__TASK OBJECTIVE__
Echo every row below verbatim, leaving out the pictures.

__SOURCE MATERIAL__
## Begin
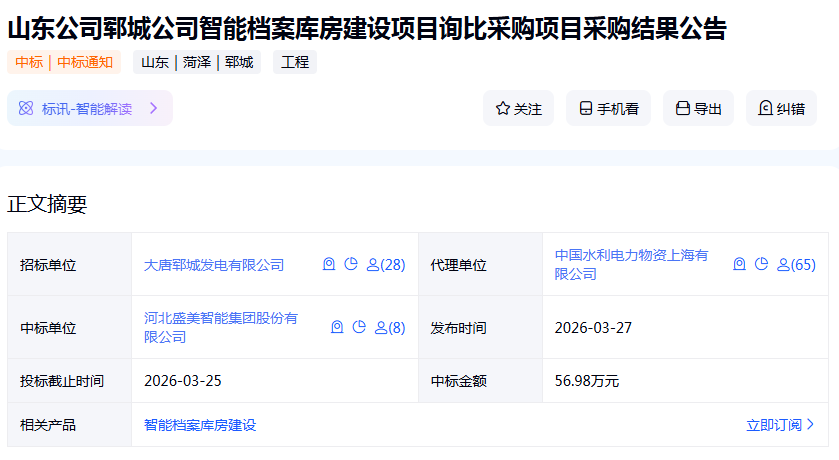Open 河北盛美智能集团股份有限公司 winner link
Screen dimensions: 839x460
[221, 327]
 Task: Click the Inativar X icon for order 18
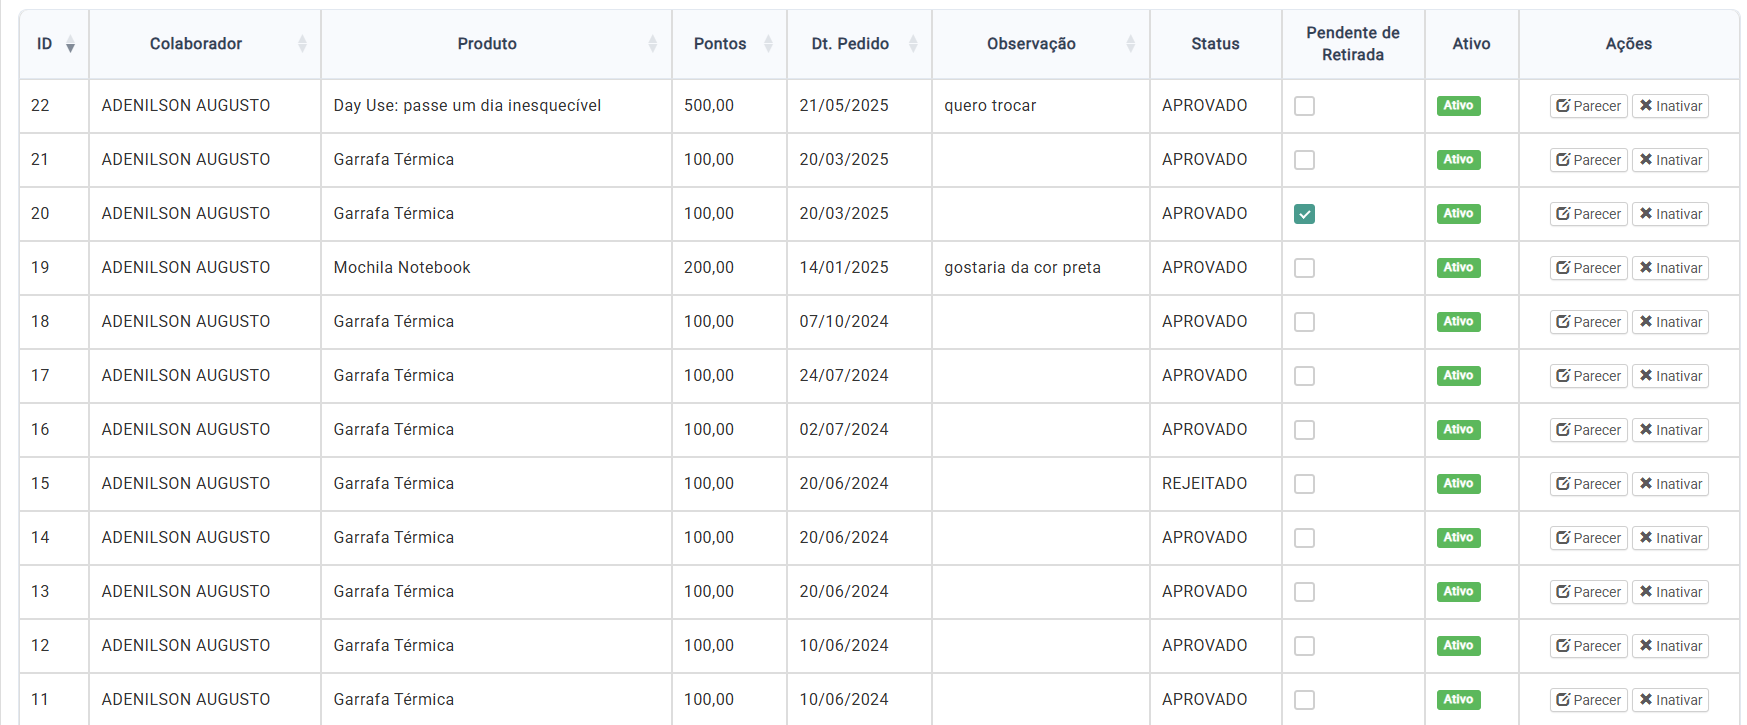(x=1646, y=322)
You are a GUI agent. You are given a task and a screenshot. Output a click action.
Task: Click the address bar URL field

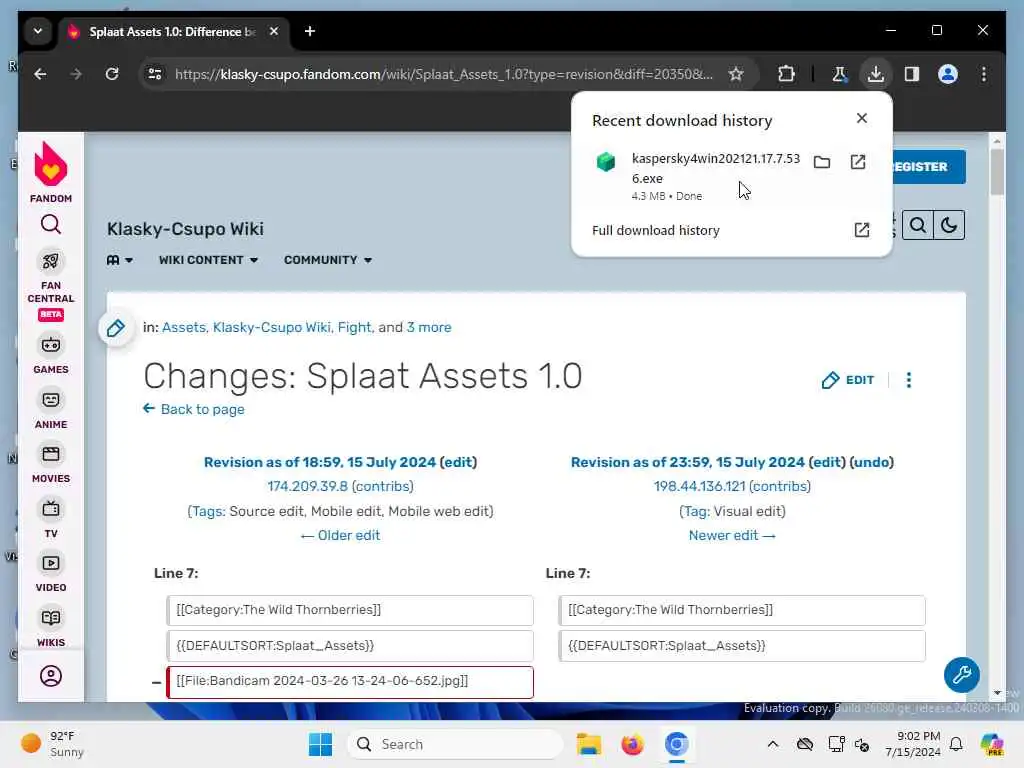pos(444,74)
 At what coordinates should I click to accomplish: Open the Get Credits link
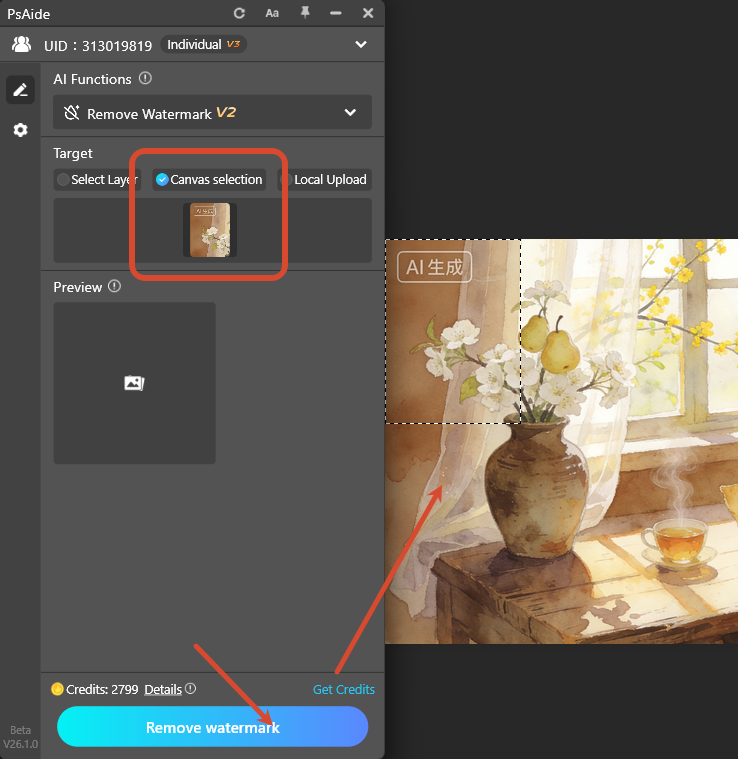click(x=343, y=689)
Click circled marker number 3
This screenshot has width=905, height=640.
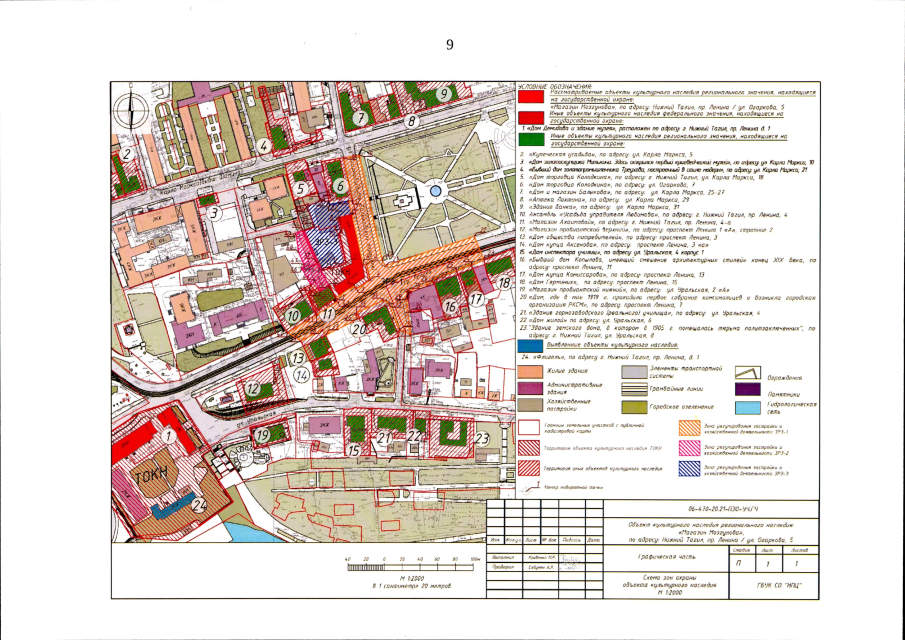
## End
__FULL SOLUTION__
Open 河北盛美智能集团股份有限公司 winner link
Screen dimensions: 839x460
[221, 327]
 Task: Click the Inativar X icon for order 18
(x=1646, y=322)
You are a GUI agent. You are given a task and a screenshot. Output a click action.
Task: Click the address bar URL field

pos(444,74)
 At what coordinates should I click to accomplish: Open the Get Credits link
click(x=343, y=689)
Click circled marker number 3
This screenshot has width=905, height=640.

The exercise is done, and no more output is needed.